§ WORK REQUIRED: Search the data for the string "will" and extract every line where it appears.

Collected data entries

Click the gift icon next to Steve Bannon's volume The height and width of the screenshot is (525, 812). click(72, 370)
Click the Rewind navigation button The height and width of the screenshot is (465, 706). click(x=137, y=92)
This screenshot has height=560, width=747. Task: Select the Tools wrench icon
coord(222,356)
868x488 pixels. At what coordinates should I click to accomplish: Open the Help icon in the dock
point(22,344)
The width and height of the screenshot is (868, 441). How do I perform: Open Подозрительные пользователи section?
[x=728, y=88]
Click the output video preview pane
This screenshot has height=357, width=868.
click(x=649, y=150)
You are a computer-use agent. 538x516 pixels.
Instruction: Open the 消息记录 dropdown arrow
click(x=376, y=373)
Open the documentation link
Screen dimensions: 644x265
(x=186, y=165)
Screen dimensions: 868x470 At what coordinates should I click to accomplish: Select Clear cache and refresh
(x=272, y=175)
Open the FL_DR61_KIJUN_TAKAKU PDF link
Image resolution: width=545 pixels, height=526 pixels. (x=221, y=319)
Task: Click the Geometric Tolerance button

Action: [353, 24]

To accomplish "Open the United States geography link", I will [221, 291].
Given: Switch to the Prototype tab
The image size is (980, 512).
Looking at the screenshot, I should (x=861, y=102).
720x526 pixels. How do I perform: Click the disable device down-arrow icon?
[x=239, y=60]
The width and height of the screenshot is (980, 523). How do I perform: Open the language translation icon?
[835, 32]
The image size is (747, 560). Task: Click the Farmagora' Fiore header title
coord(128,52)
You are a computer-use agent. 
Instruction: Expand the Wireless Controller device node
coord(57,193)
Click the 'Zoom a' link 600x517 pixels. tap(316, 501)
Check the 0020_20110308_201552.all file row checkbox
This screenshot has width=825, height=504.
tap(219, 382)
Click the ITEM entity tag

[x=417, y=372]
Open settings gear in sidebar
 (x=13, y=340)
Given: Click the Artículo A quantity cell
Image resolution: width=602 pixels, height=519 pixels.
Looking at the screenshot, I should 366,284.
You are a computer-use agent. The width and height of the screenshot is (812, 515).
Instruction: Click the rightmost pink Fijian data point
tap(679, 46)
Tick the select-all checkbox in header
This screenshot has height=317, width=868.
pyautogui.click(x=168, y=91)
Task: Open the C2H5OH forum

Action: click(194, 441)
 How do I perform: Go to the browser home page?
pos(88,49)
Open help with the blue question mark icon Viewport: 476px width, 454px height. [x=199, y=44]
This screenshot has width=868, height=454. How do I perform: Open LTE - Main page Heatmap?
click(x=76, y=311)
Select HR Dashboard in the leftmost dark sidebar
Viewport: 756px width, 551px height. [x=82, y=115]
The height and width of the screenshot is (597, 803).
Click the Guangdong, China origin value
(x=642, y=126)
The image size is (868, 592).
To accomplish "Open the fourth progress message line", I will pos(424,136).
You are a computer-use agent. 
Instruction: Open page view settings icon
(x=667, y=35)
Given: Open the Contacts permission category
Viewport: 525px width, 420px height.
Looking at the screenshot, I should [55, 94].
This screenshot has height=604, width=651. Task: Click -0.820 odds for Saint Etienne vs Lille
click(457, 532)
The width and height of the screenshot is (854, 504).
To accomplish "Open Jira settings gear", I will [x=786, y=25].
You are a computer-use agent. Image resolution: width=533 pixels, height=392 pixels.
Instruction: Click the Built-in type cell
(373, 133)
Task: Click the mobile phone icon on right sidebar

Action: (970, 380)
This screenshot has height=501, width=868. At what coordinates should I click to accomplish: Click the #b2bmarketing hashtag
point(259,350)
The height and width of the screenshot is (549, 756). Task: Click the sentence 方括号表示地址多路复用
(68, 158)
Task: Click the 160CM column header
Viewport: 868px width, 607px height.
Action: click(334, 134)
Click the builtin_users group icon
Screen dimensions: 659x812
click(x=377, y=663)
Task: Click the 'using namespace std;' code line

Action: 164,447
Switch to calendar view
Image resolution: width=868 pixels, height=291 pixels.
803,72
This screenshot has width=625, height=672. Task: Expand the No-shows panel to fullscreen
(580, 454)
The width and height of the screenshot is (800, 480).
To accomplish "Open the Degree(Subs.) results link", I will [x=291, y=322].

§ TASK RESPONSE:
To accomplish "Open the United States geography link", I will [221, 291].
To accomplish "Open the fourth progress message line", I will pos(424,136).
To accomplish "Open Jira settings gear", I will [x=786, y=25].
To accomplish "Open the Degree(Subs.) results link", I will [x=291, y=322].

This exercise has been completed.